The third year of my life is a mystery, but when I was 4, I enrolled at Pine Crest School, an institution where I would spend the next fourteen years of my life. Pine Crest was an interesting place that connected me with smart friends, dedicated teachers, and the opportunity to develop great work habits, communication skills, and intellectual curiosity.
As a third grader, I was the first person in my class to solve the pentomino tiling problem. In fourth grade, I started playing music. But because I joined the band late, my instrument choices were limited: trombone, french horn, or tuba. As our band director demo’ed them for me, my father leaned over and whispered, “Pick the slidey one!” With those now-famous words, my career as a trombonist was born.
And what a career it was! Over the nine years I played, I performed with concert bands, orchestras, pop orchestras, pit orchestras, accompanied solos, all kinds of ensembles, jazz bands, and jazz combos. Organizations included the New England Music Camp for two summers, Interlochen for three summers, the Florida Youth Orchestra for six seasons, the Ars Flores Chamber Orchestra for four seasons, the Sunrise Symphonic Pops Orchestra for three seasons, and the Florida All-State bands for two years. Notable conductors I performed under include Frederick Fennell, James Judd, and Thomas Sleeper. At various points, my instructors were Dale Wadman, Mike Balough, Hugh Harbison, and Philip Jameson. (And yes, I made it to Carnegie Hall. How? Practice! And belong to the Florida Youth Orchestra during the 2001-2002 season, which I thankfully did.)
I stopped playing music when I accepted the Trustee Scholarship from Boston University in the fall of 2005. After dabbling in chemistry and economics (and seeing snow for the first time!), I took a statistics course and enjoyed the applied, quantitative aspects of the field. I continued with statistics during my sophomore year and considered double majoring in biology.
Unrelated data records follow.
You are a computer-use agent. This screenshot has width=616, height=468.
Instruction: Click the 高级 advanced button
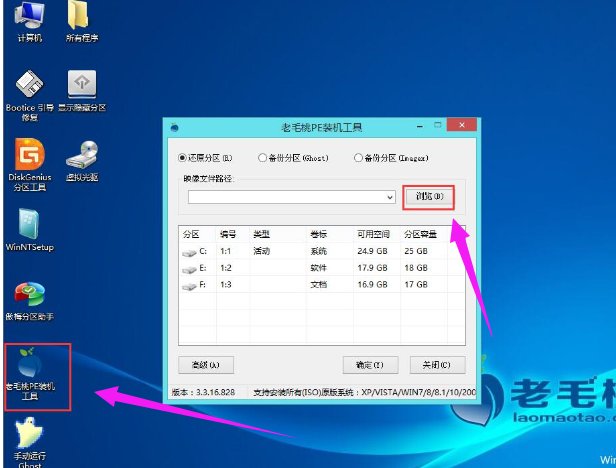pos(205,364)
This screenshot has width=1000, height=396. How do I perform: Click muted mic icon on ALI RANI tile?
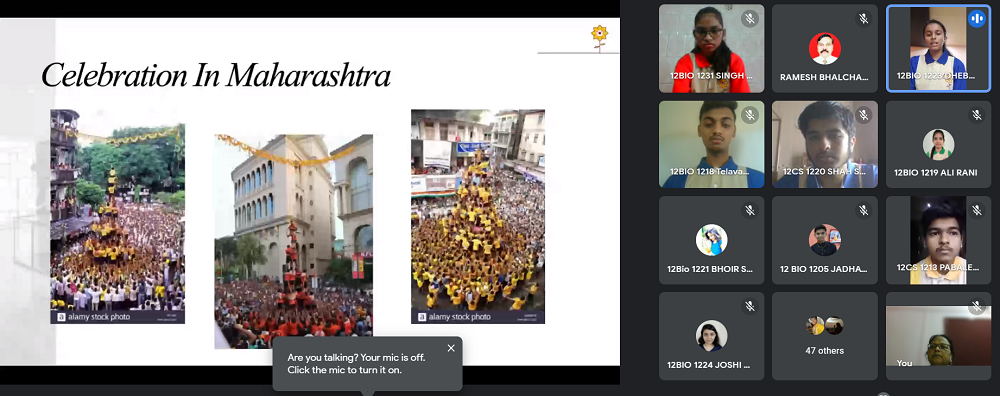[976, 115]

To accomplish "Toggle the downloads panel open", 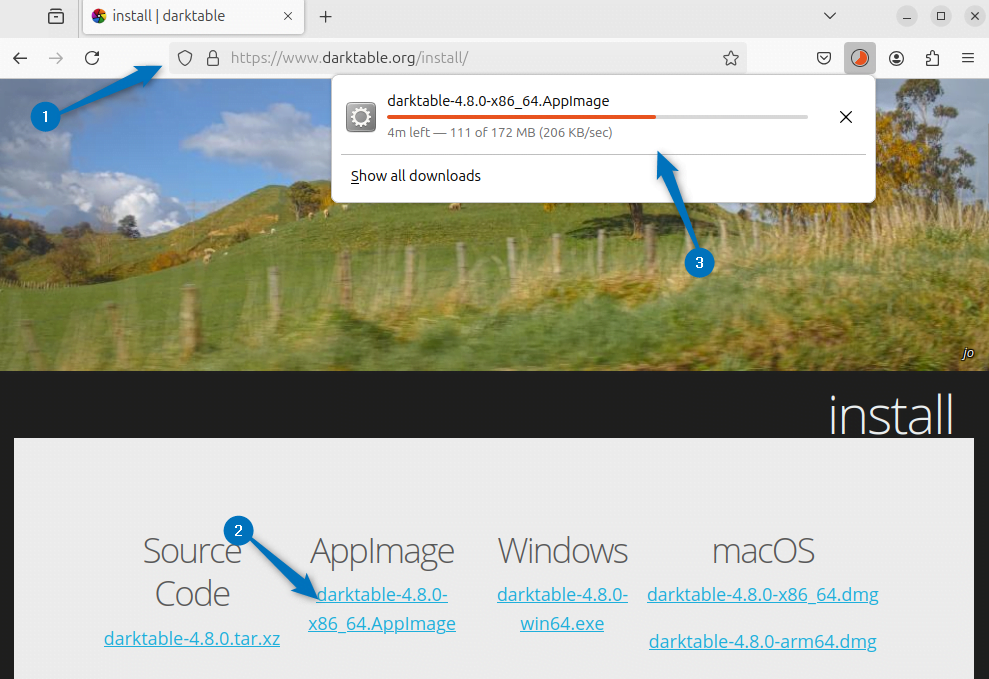I will (x=860, y=58).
Then I noticed that I could complete the math department’s combined B.A./M.A. degree program with my remaining semesters of scholarship, so I took all math, stat, and biostat classes for my last two years at BU (with the exception of tango and salsa classes during my senior year), and, as promised, graduated Phi Beta Kappa in May 2009 with bachelor’s and master’s degrees in mathematics, both with a specialization in statistics. I was graciously awarded the College Prize for Excellence in Statistics by the mathematics department faculty, and was even asked to give the student speech at the graduation ceremony, which was an honor and a pleasure.
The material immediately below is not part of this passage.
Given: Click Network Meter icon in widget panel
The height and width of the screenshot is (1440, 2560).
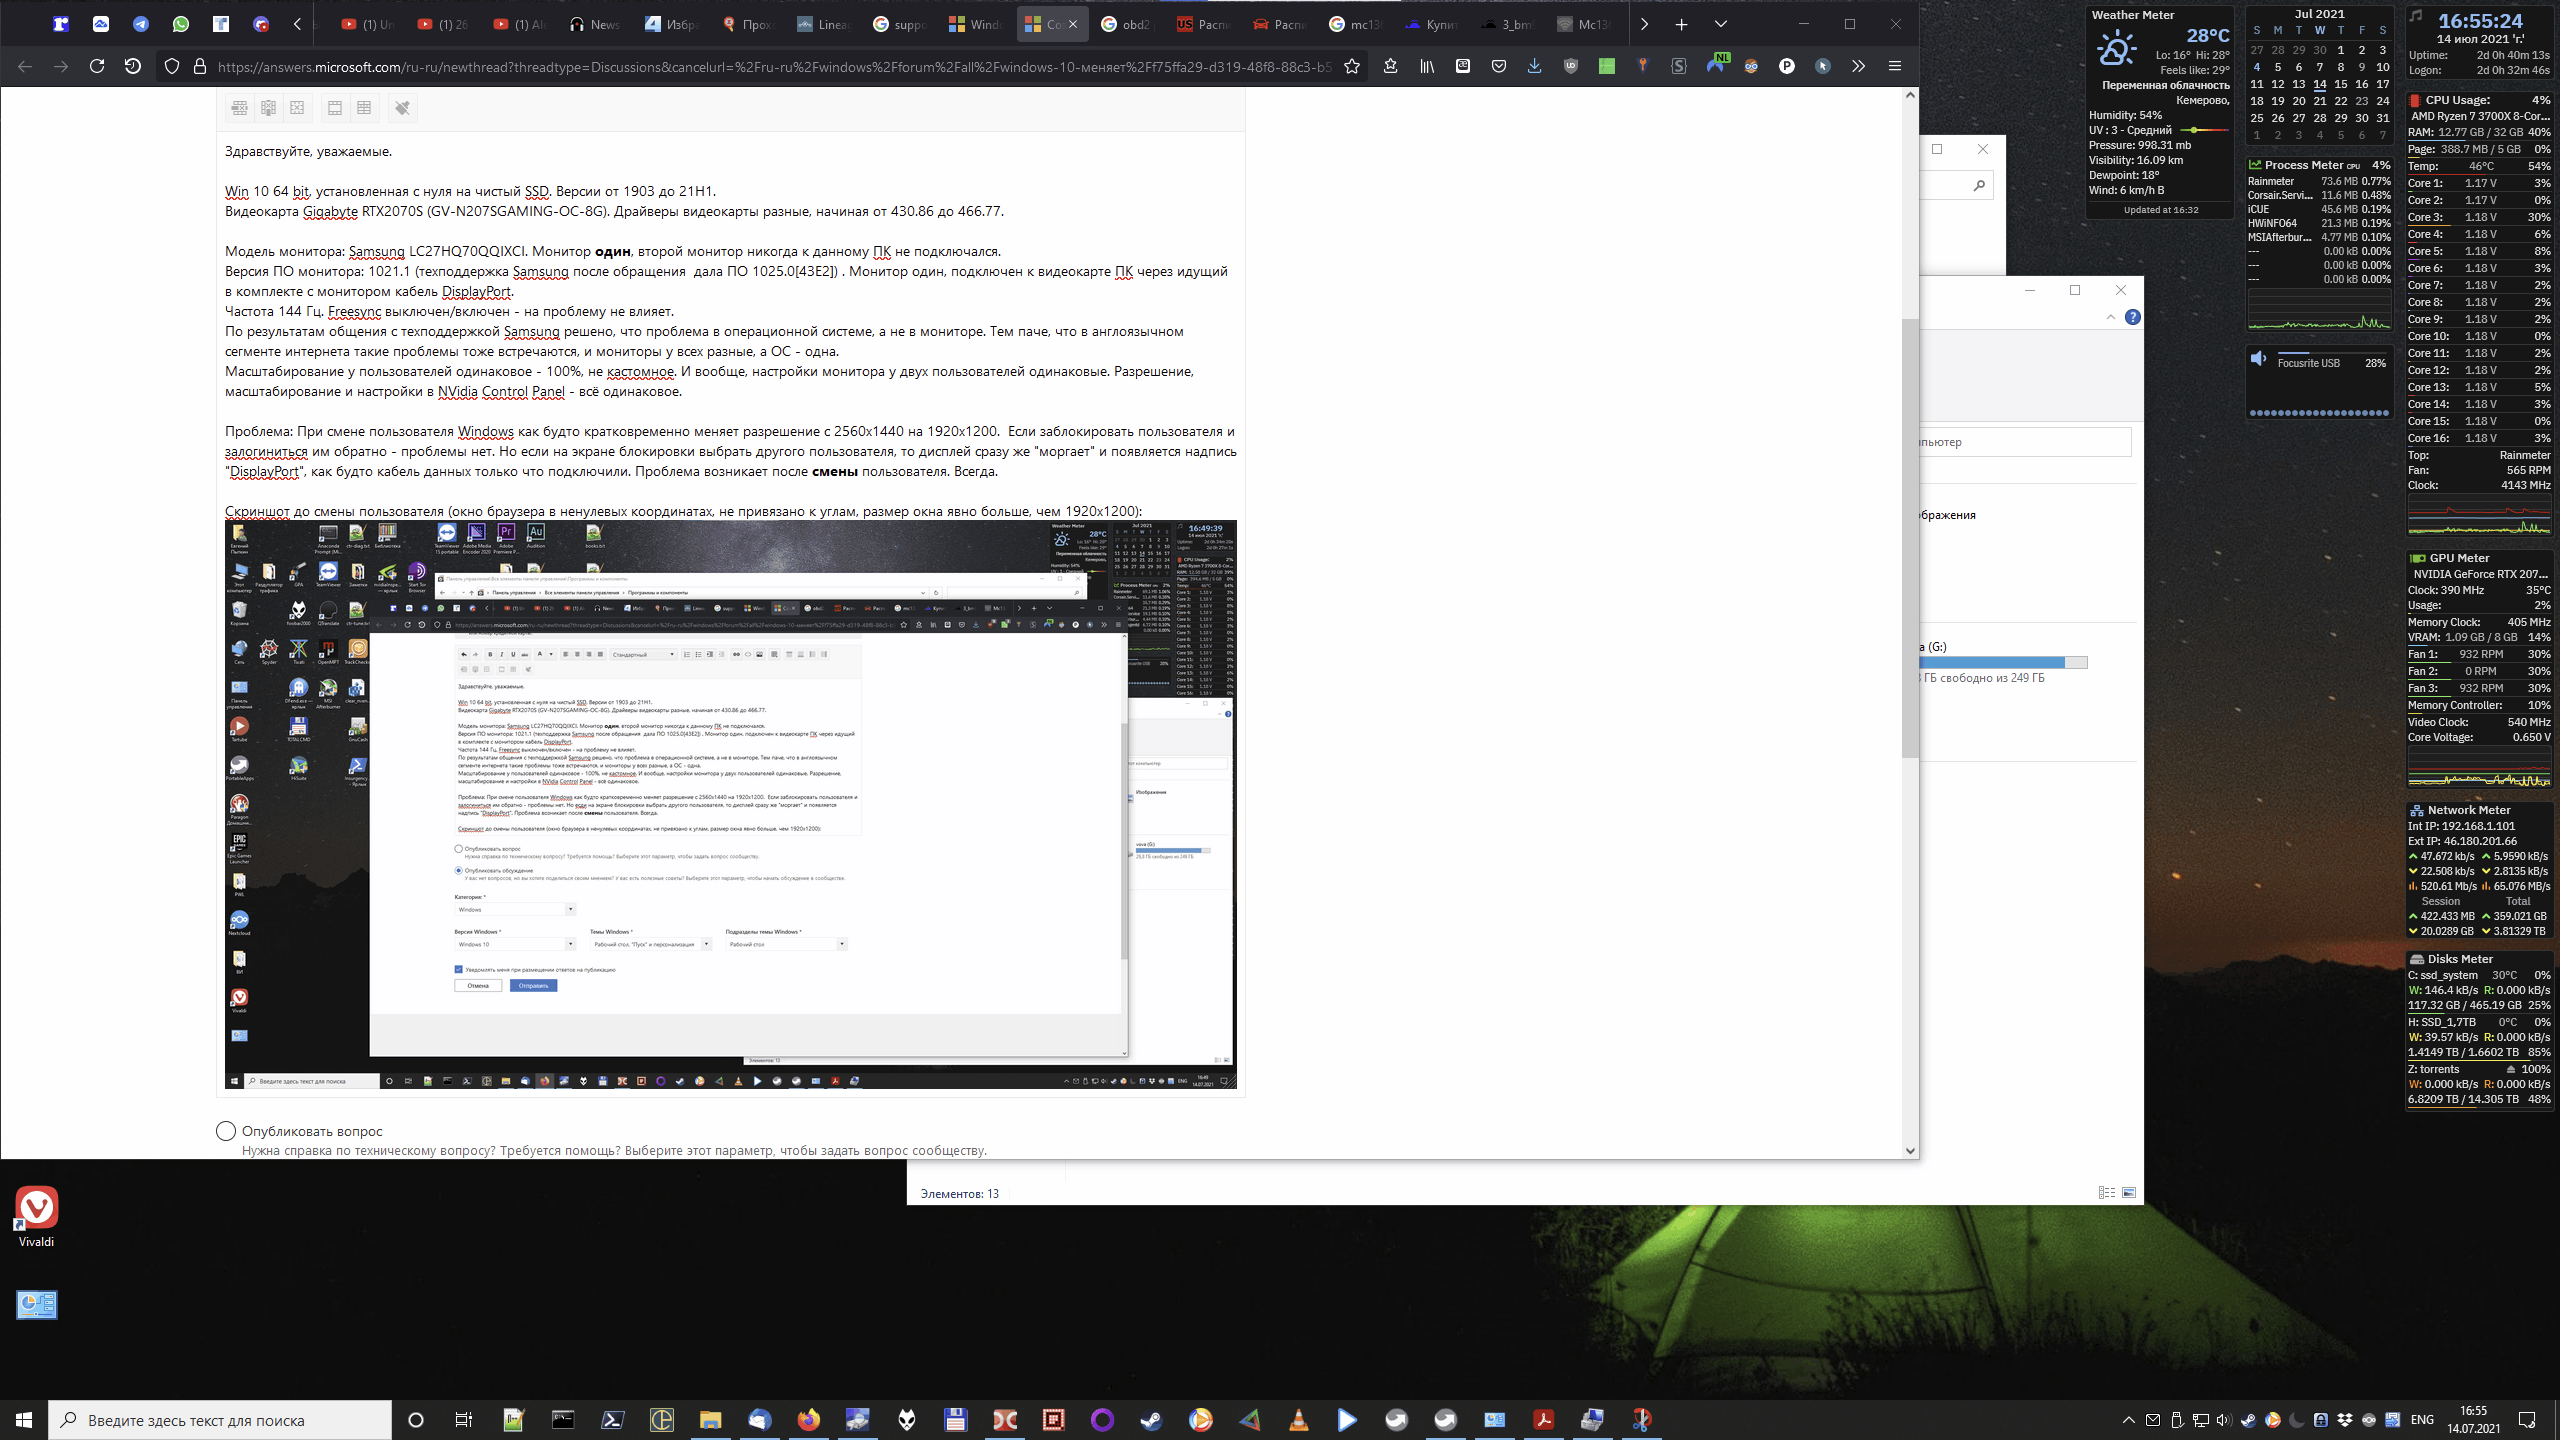Looking at the screenshot, I should click(2419, 811).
My summers between college years were interesting and exciting in their own ways, too. During the 2006 summer, I worked as a Move Coordinator at the Gentle Giant Moving Company, a great place to work. The 2007 summer saw me participating in the University of Maryland‘s Joint Program in Survey Methodology Junior Fellow Program. I worked as a SAS programmer at the U.S. Bureau of Economic Analysis for the current Chief Economist of the BEA, Dr. Ana Aizcorbe. I spent my 2008 summer participating in Arizona State University‘s excellent Mathematical and Theoretical Biology Institute under the direction of Dr. Carlos Castillo-Chavez. I worked with Dr. David Hiebeler and other program participants developing and analyzing a spatial model to understand the effects of vaccination patterns in populations on disease outbreak, which we later published.
After graduating from Boston University in 2009 with bachelor’s and master’s degrees in statistics, I moved across the river to Somerville and worked as a summer intern and then a statistical geneticist (essentially an R programmer) at Biogen Idec for a year. And in the fall of 2010, I boldly set out to see a new part of the country and to immerse myself in all things nerdy and quantitative as a Statistics PhD student at UC Berkeley.
I lived and worked in Berkeley for two years. My first year was productive enough, completing course requirements and starting machine learning research with Professor Bin Yu, but during the summer of 2011, some health issues caught up with me. I spent much of the 2011-2012 academic year dealing with medical issues related to the stress of the PhD experience and decided, with endorsement from the department, that a medical leave of absence from the program would be appropriate.
As of June 2012, I’m back in Fort Lauderdale for a year of rest, healing, and personal exploration.